Stored dataset items:
[Start of Attachment]

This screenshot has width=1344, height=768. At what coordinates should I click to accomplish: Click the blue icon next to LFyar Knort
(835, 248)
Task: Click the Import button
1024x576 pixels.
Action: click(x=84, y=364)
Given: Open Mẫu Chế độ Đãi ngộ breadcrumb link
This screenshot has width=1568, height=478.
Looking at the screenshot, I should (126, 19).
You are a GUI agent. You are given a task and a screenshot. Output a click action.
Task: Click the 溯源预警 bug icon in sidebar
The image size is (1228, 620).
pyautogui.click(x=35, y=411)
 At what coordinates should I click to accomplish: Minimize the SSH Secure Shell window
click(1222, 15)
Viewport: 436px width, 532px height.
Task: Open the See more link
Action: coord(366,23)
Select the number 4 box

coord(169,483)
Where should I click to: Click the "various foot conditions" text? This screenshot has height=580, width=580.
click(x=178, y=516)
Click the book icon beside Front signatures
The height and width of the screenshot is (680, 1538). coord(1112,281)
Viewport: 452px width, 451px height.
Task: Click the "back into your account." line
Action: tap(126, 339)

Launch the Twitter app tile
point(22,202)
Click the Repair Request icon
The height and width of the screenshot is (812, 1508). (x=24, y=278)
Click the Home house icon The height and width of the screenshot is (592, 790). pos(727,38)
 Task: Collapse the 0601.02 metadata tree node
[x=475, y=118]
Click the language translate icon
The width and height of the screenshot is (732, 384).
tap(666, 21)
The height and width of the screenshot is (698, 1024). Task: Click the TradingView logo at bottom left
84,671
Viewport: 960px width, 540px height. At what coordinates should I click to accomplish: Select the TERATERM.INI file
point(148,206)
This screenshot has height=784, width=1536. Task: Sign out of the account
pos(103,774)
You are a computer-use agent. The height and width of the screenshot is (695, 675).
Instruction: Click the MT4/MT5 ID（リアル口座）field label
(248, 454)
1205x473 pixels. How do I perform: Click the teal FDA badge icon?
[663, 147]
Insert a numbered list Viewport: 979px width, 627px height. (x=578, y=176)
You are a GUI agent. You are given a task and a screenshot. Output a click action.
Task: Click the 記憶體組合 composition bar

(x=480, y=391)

[End of Attachment]

**YOUR OBJECTIVE**
Return all the data above, unaltered and complete.

**RESPONSE TO THIS EXERCISE**
This screenshot has width=1344, height=768. At what coordinates should I click to accomplish: Click the blue icon next to LFyar Knort
(835, 248)
Task: Click the Import button
1024x576 pixels.
Action: click(x=84, y=364)
Given: Open Mẫu Chế độ Đãi ngộ breadcrumb link
This screenshot has width=1568, height=478.
Looking at the screenshot, I should (126, 19).
You are a GUI agent. You are given a task and a screenshot. Output a click action.
Task: Click the 溯源预警 bug icon in sidebar
The image size is (1228, 620).
pyautogui.click(x=35, y=411)
 At what coordinates should I click to accomplish: Minimize the SSH Secure Shell window
click(1222, 15)
Viewport: 436px width, 532px height.
Task: Open the See more link
Action: coord(366,23)
Select the number 4 box

coord(169,483)
Where should I click to: Click the "various foot conditions" text? This screenshot has height=580, width=580.
click(x=178, y=516)
Click the book icon beside Front signatures
The height and width of the screenshot is (680, 1538). coord(1112,281)
Viewport: 452px width, 451px height.
Task: Click the "back into your account." line
Action: tap(126, 339)

Launch the Twitter app tile
point(22,202)
Click the Repair Request icon
The height and width of the screenshot is (812, 1508). (x=24, y=278)
Click the Home house icon The height and width of the screenshot is (592, 790). pos(727,38)
 Task: Collapse the 0601.02 metadata tree node
[x=475, y=118]
Click the language translate icon
The width and height of the screenshot is (732, 384).
tap(666, 21)
The height and width of the screenshot is (698, 1024). Task: Click the TradingView logo at bottom left
84,671
Viewport: 960px width, 540px height. At what coordinates should I click to accomplish: Select the TERATERM.INI file
point(148,206)
This screenshot has height=784, width=1536. Task: Sign out of the account
pos(103,774)
You are a computer-use agent. The height and width of the screenshot is (695, 675).
Instruction: Click the MT4/MT5 ID（リアル口座）field label
(248, 454)
1205x473 pixels. How do I perform: Click the teal FDA badge icon?
[663, 147]
Insert a numbered list Viewport: 979px width, 627px height. (x=578, y=176)
You are a GUI agent. You are given a task and a screenshot. Output a click action.
Task: Click the 記憶體組合 composition bar

(x=480, y=391)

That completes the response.